▸ **INSTRUCTIONS TO FOLLOW**: There should be no pictures in your answer, only an exact copy of the lines from the one with "Expand the FTTH fino a 2,5Gbps chevron" through the end of the material.

▸ **MATERIAL FOR THIS TASK**:
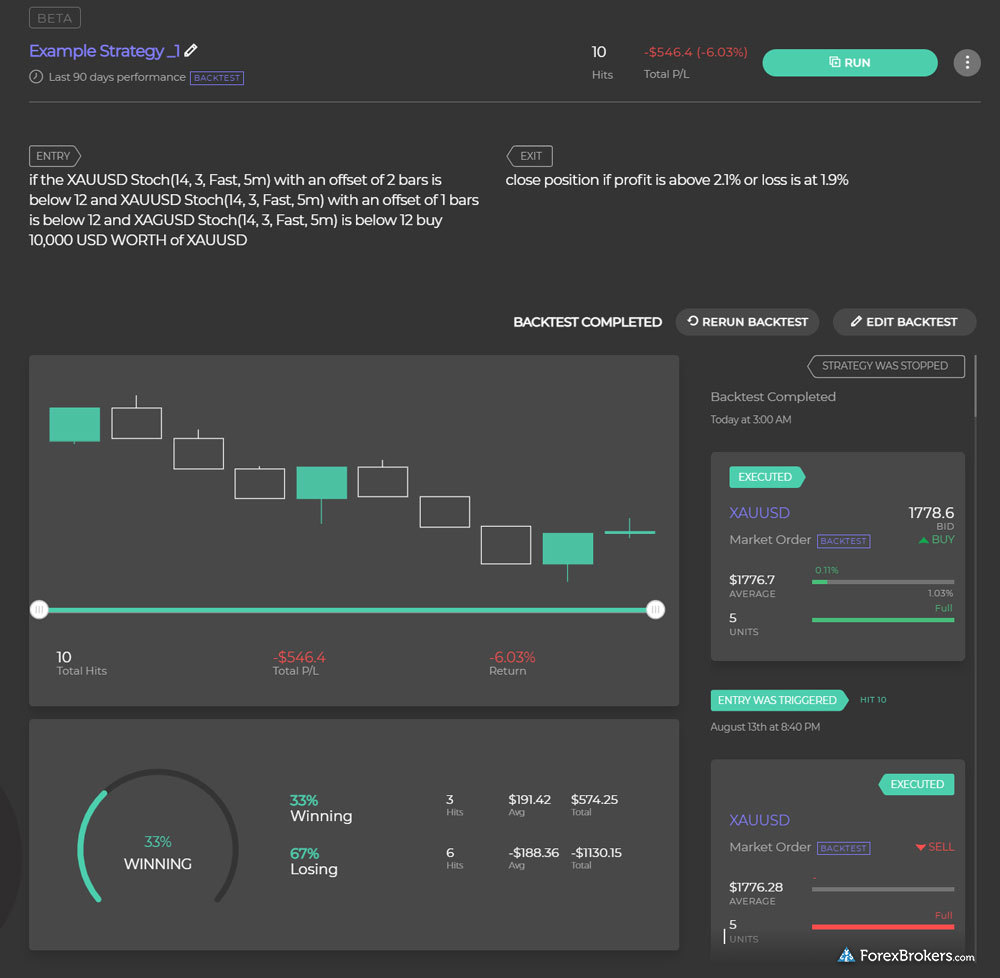Click the first green candlestick in the chart

75,424
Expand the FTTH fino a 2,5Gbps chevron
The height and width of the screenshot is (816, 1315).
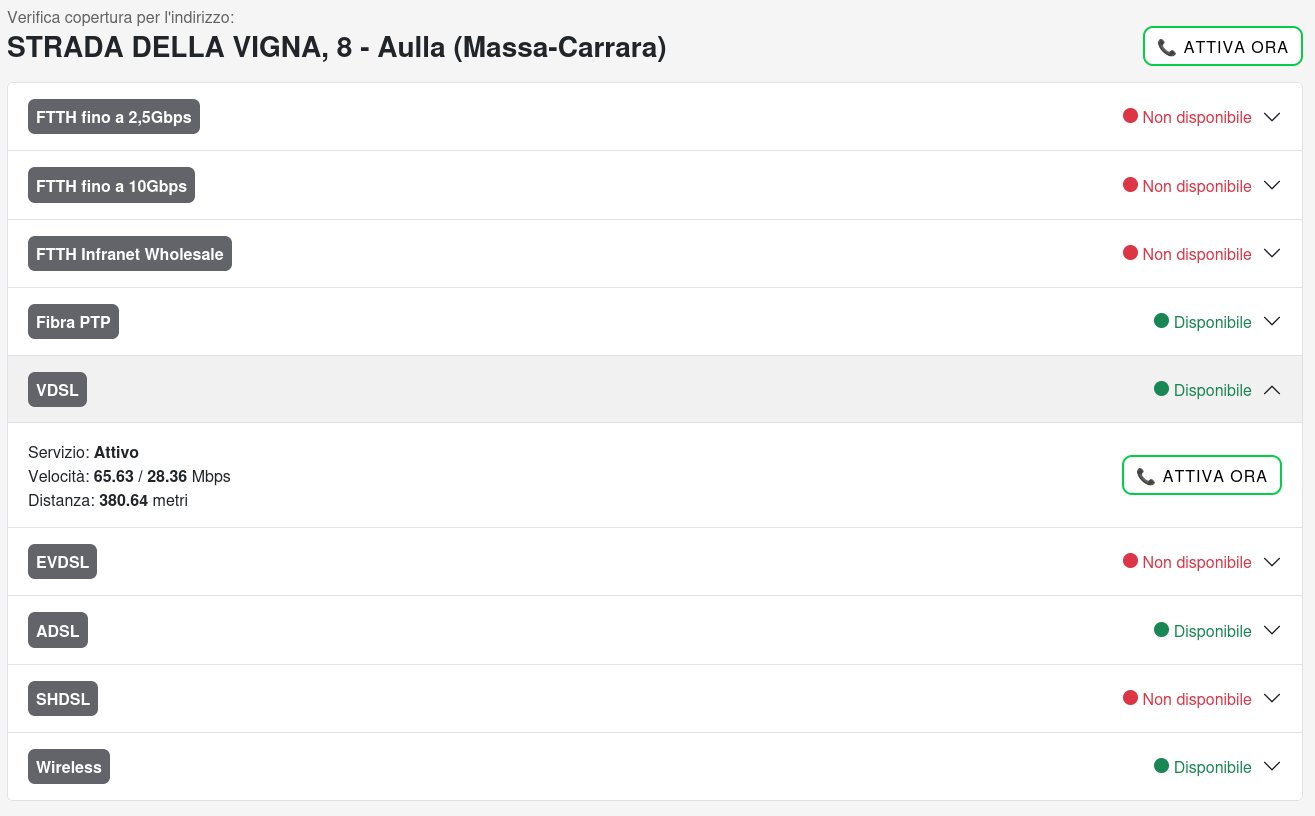point(1272,117)
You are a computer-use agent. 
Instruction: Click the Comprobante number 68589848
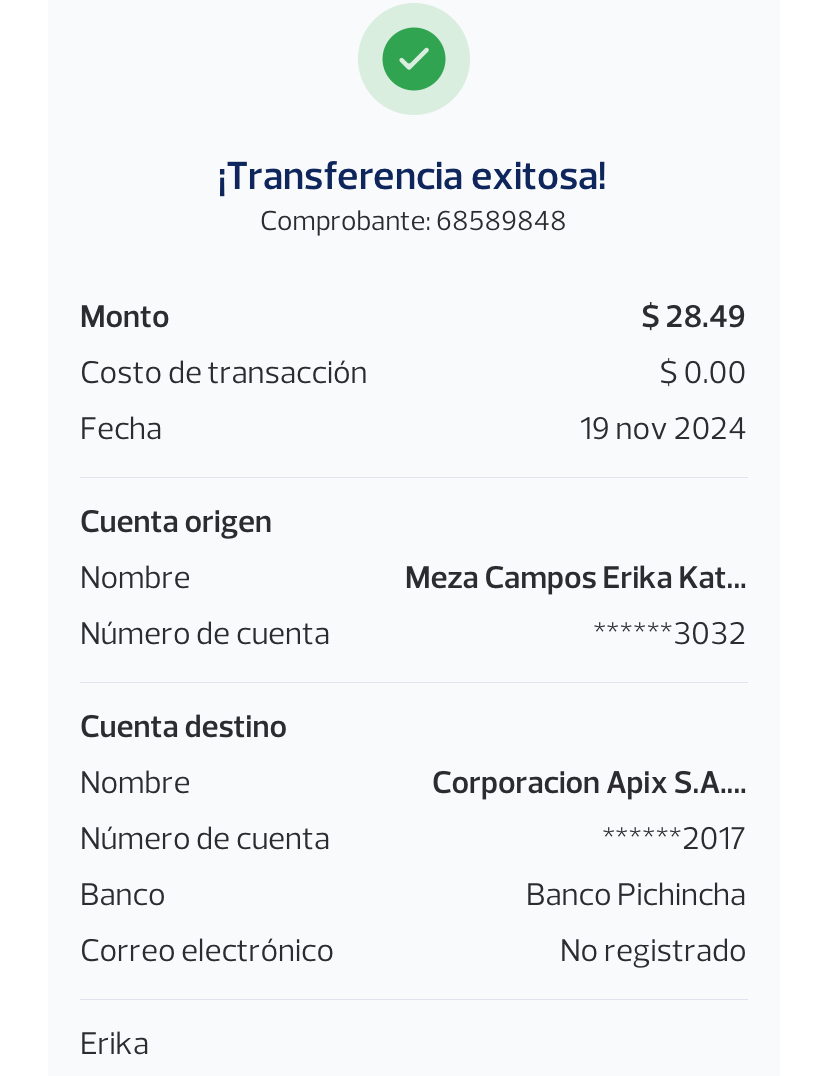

▸ **EXPECTED ANSWER**:
Expand the FTTH fino a 2,5Gbps chevron
The height and width of the screenshot is (816, 1315).
point(1272,117)
You are a computer-use agent. 
Instruction: Click the Comprobante number 68589848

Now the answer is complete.